Hacker News new | ask | show | jobs
by osanseviero 891 days ago
Hey @godelski! Author of the blog post here.

I really appreciate you taking the time to provide all this feedback. This feedback + additional resources are extremely useful.

I agree that the subtitle is not as accurate as it could be. I'll revisit it! As for content updates, I've been doing some additional updates in the last days based on feedback (e.g. more info about tokenization and the token embeddings). Although diving in some of your suggestions is likely out of scope for this article, I in particular agree that expanding the attention mechanism content (e.g. the analogy with databases or explaining what is dot product) would increase the quality of the article. I will look into expanding this!

I also think a more rigorous, separate mathematical exploration into attention mechanisms and recent advancements would be a great tool for the ecosystem.
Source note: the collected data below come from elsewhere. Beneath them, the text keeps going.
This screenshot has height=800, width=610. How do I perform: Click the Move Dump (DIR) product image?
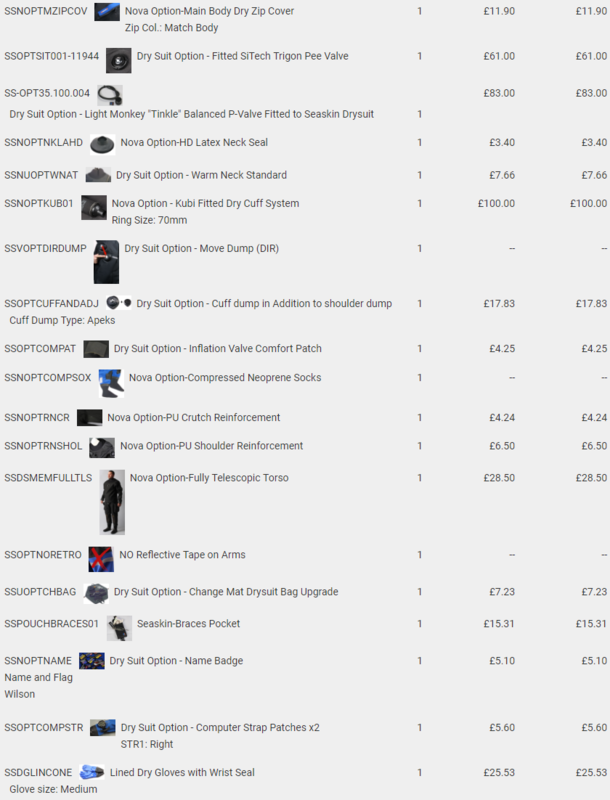[107, 262]
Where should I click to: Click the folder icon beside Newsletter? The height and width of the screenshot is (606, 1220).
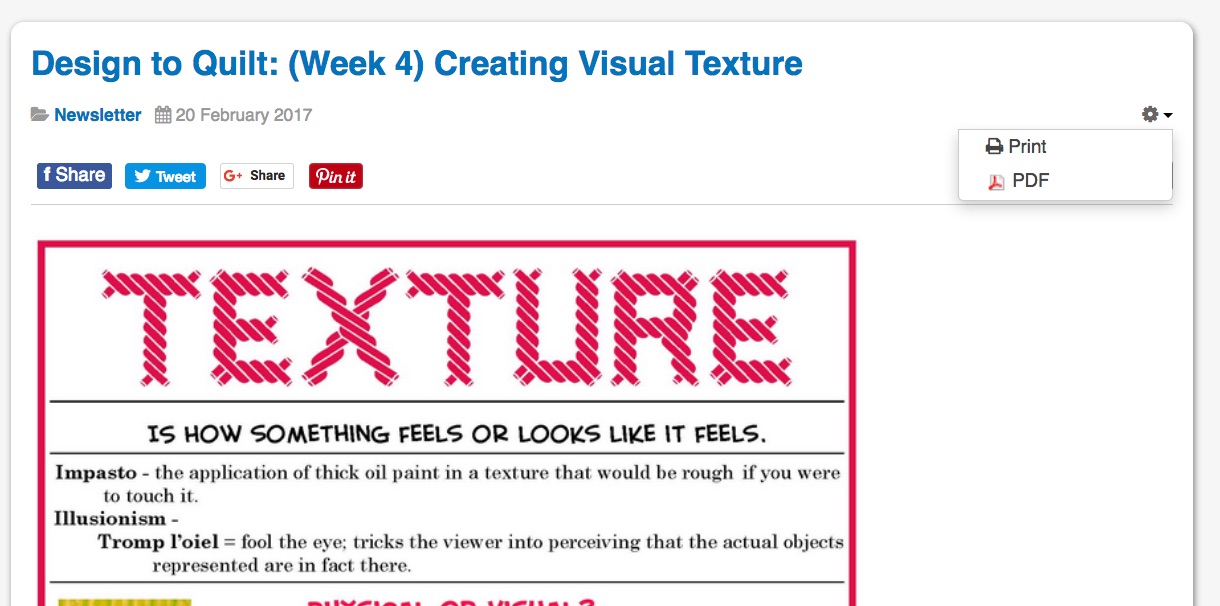38,114
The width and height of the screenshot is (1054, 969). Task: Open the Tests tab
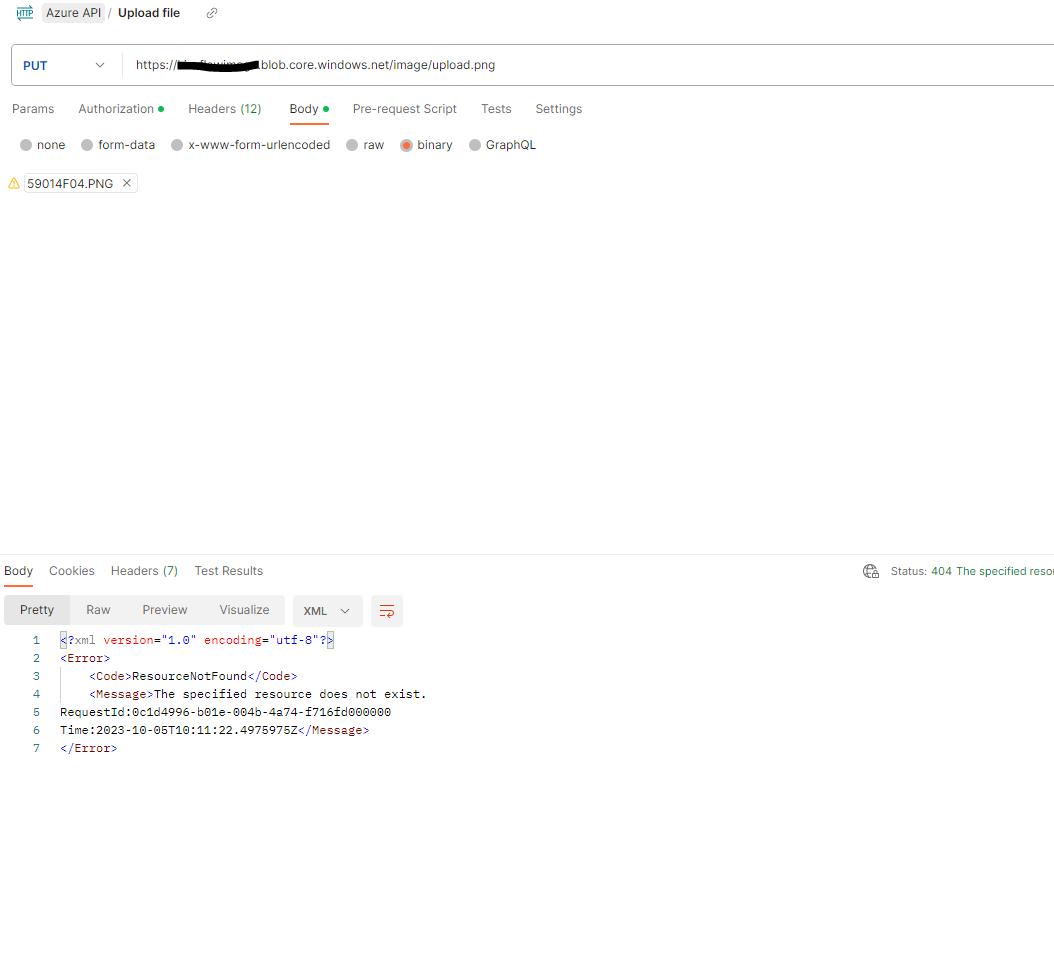point(496,109)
Once again, thank you for all the amazing feedback!

1 comments

Hey, I'm glad you found it useful. I know it is hard to take critique, but I did enjoy the post. I truly do mean the critique is coming from a place of love. And I hope the comment helps others find more (I guess I'm writing a blog post now). I do feel there is often this gap between nearly no math and way too much math that causes a lot of people to come away with "you don't need math for ML" which is... idk... partially correct but not? haha. I'm a bit mathy of a person so you just caught a pet peeve of mine. I definitely agree what I said is out of scope for how you wrote but I will stand with my subtitle critique ;) I still do like the article though

And I just realized we're in a slack channel together haha (I don't think we've ever talked though). I poked around your website and saw you're at HF. Love you guys to death. You all also have tons of awesome blog posts and you're one of the most useful forces in ML. So I really do appreciate all the work.